A communication service is configured to autonomously monitor channels, analyze inputs using machine learning models for natural language processing, and trigger actions on the communication platform or external data platforms, reducing manual interaction and enhancing efficiency.

Engineering Contradictions & Design Principles

VSEngineering Contradiction Analysis

1Productivity

If users manually interact with the communication platform to perform actions, then the platform can execute tasks, but the process is inefficient and complex

Engineering Contradiction:
Improveaction execution efficiencyVSAvoidmanual interaction complexity
Core Design Contradiction:
ProductivityVSEase of operation

Solution Approach 1:

The communication service autonomously monitors channels, analyzes inputs using machine learning models, and triggers actions without requiring manual user interaction. The system serves itself by automatically identifying contextual information, determining appropriate actions, and executing them on external data platforms, thereby improving productivity while reducing operational complexity

Inventive Principle:
Principle #25Self-service

Solution Approach 2:

The communication service acts as an intermediary between users and external data platforms. It receives user inputs, processes them through machine learning models to identify contextual information and determine actions, then executes the appropriate actions on external platforms, simplifying the interaction process and improving efficiency

Inventive Principle:
Principle #24Intermediary (Mediator)

2Extent of automation

If the communication service autonomously triggers actions using machine learning models, then manual interaction is reduced, but system complexity increases

Engineering Contradiction:
Improveautonomous action triggeringVSAvoidsystem architecture complexity
Core Design Contradiction:
Extent of automationVSDevice complexity

Solution Approach 1:

The communication service performs multiple functions within a single system: monitoring channels, executing machine learning models for natural language processing, identifying contextual information, determining actions, and triggering executions on external platforms.

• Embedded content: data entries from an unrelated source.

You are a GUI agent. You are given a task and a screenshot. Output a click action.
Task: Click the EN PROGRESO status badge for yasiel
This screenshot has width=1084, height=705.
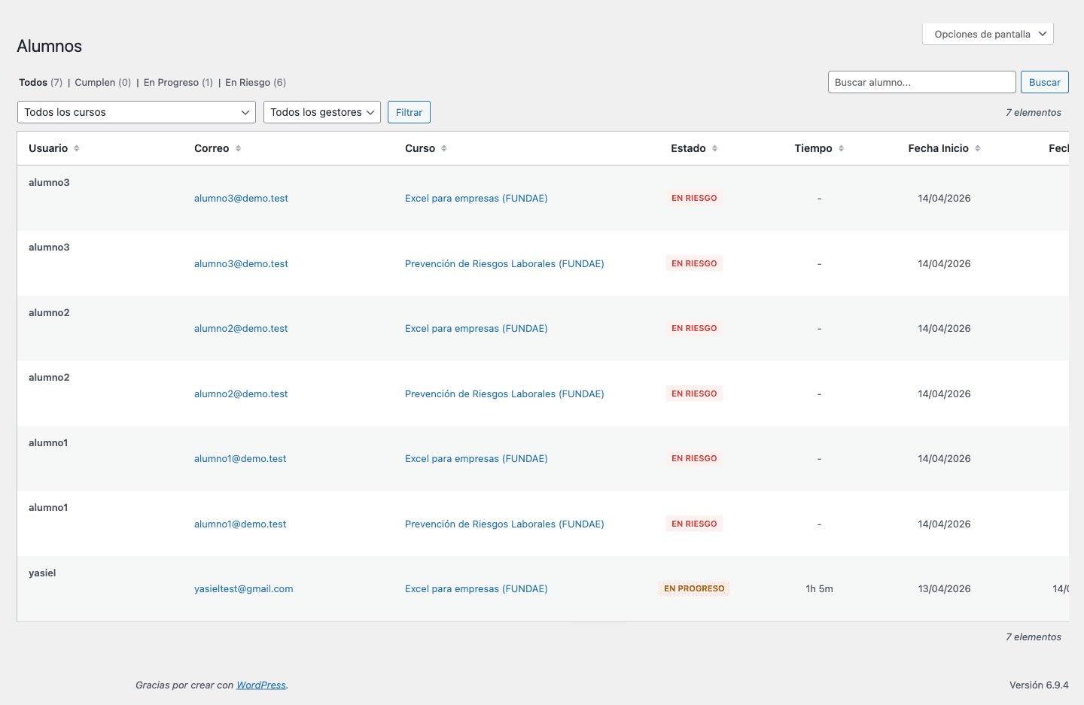point(694,588)
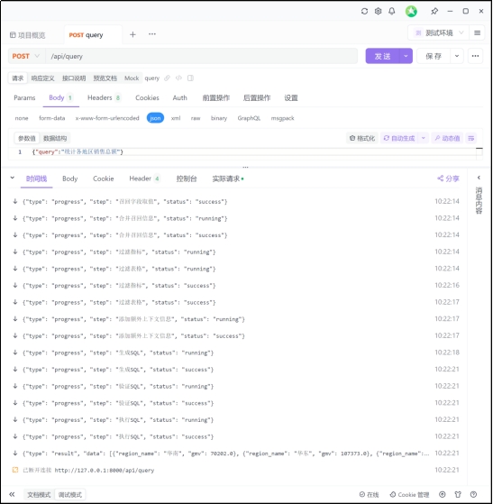
Task: Click the refresh icon in title bar
Action: pyautogui.click(x=364, y=11)
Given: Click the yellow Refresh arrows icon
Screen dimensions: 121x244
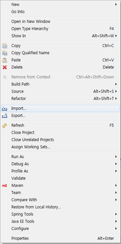Looking at the screenshot, I should click(5, 125).
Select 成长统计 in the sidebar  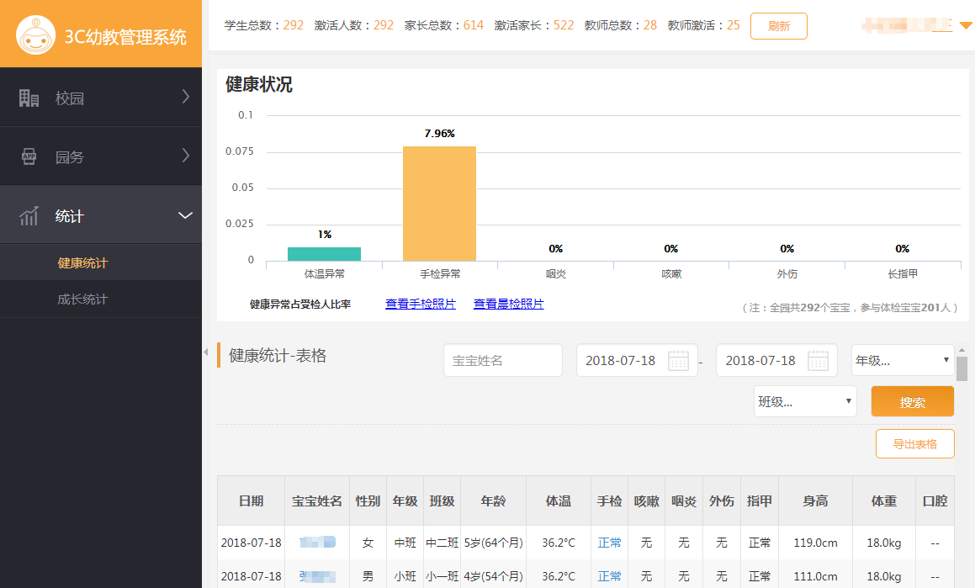(x=82, y=299)
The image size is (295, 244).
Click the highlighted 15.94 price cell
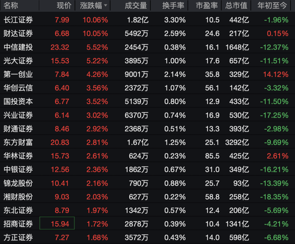57,224
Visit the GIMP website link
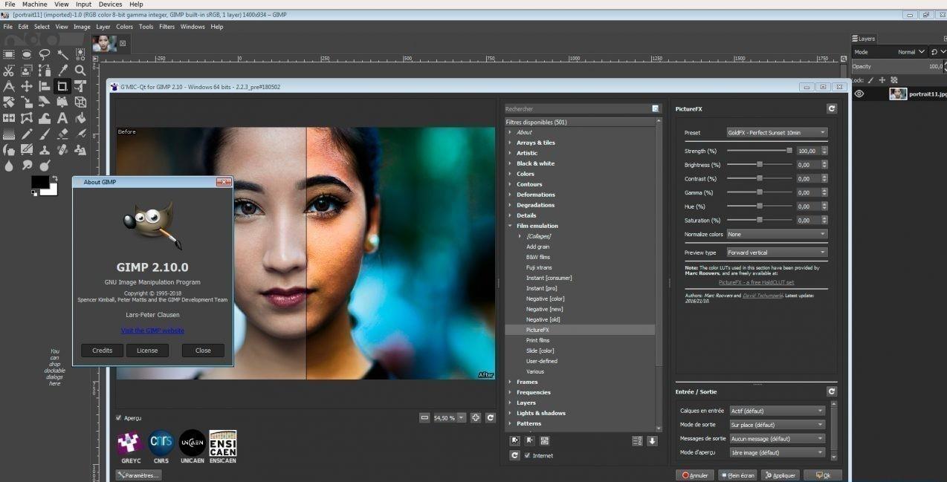947x482 pixels. (x=152, y=330)
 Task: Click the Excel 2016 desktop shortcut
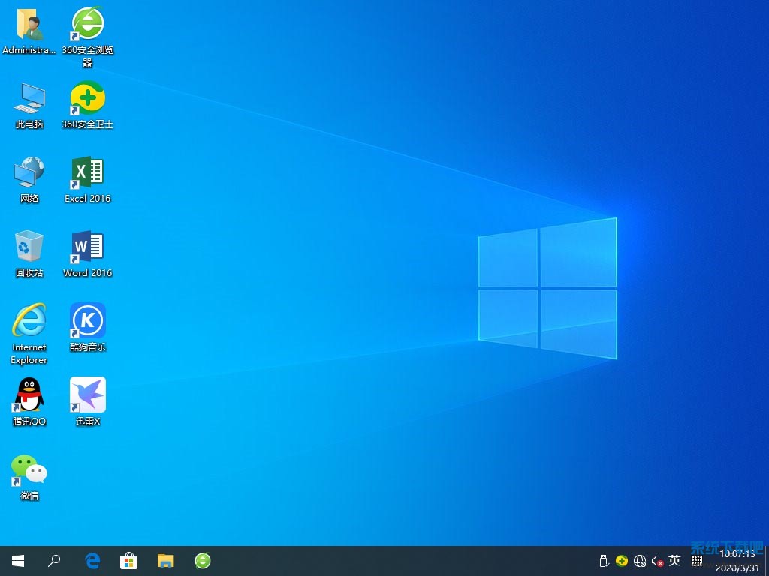88,173
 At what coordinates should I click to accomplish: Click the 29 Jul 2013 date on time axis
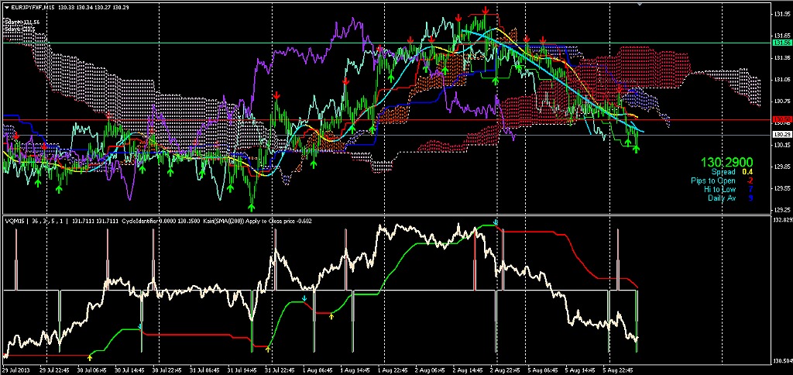[x=15, y=370]
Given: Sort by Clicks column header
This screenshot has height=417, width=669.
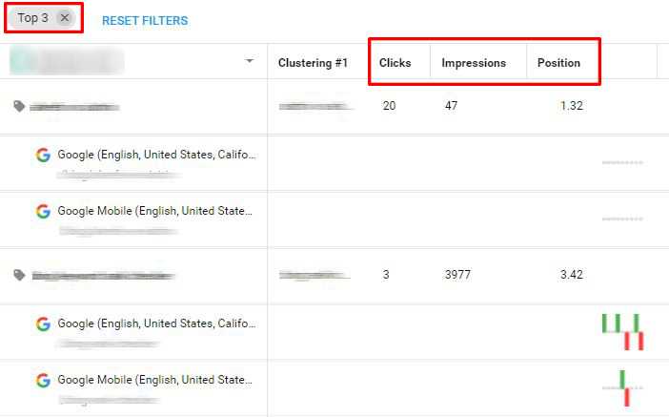Looking at the screenshot, I should [395, 63].
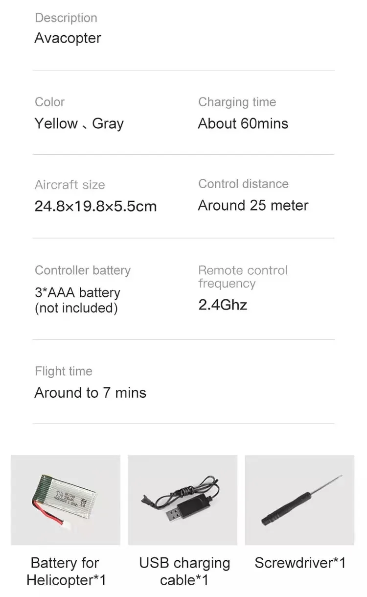The width and height of the screenshot is (367, 597).
Task: Click the "Remote control frequency" label
Action: click(243, 277)
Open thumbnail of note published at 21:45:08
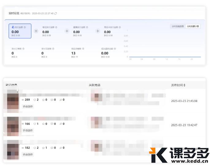 (13, 100)
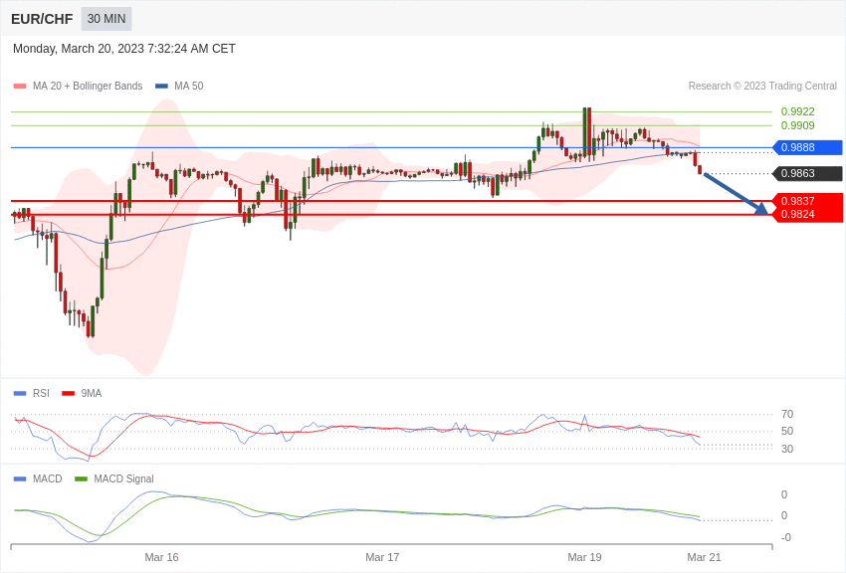Click the Mar 21 date axis label

[x=704, y=557]
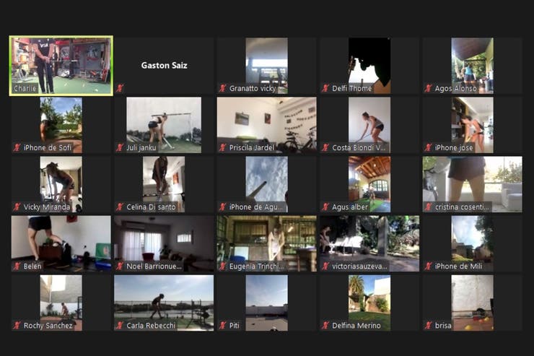Click muted mic icon beside Celina Di santo
534x356 pixels.
[x=120, y=207]
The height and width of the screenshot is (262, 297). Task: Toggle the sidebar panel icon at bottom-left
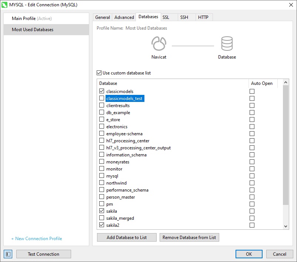(x=8, y=254)
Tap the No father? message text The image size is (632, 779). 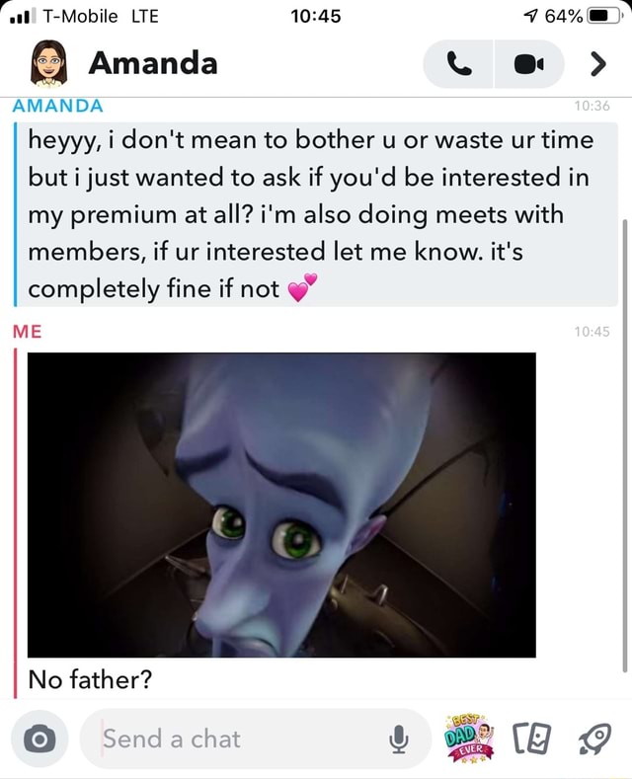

This multi-functionality achieves high automation while consolidating complexity into a unified service rather than distributing it across multiple separate systems

Inventive Principle:
Principle #6Universality (Multi-functionality)

3Reliability

If actions are performed manually on external data platforms, then tasks can be completed, but time consumption increases

Engineering Contradiction:
Improvetask completion reliabilityVSAvoidaction execution time
Core Design Contradiction:
ReliabilityVSLoss of time

Solution Approach 1:

The communication service performs preliminary analysis of user inputs using machine learning models to identify contextual information and determine appropriate actions before execution. This preliminary processing enables the system to quickly trigger the correct actions on external data platforms without requiring manual step-by-step interaction, significantly reducing time consumption while maintaining reliable task completion

Inventive Principle:
Principle #10Preliminary action

Data Source

PatentUS20230029697A1Dynamic action identification for communication platform
Publication Date: 2023.02.02 SALESFORCE INC
  • US20230029697A1 patent drawing
  • US20230029697A1 patent drawing
  • US20230029697A1 patent drawing

AI summary

A method that includes monitoring, by a communication service that is a participant to a channel of a communication platform, multiple inputs to the channel by other participants to the channel, where the communication service is configured to execute one or more machine learning models and access one or more external data platforms that are linked to the channel. The method may further include identifying, by the communication service and based on processing of an input by the one or more machine learning models, an action associated with a first external data platform, where the action is identified from a set of actions that are associated with the first external data platform and preconfigured for the communication platform. The method may further include triggering, by the communication service and based on identifying the action, execution of the action using data from the first external data platform.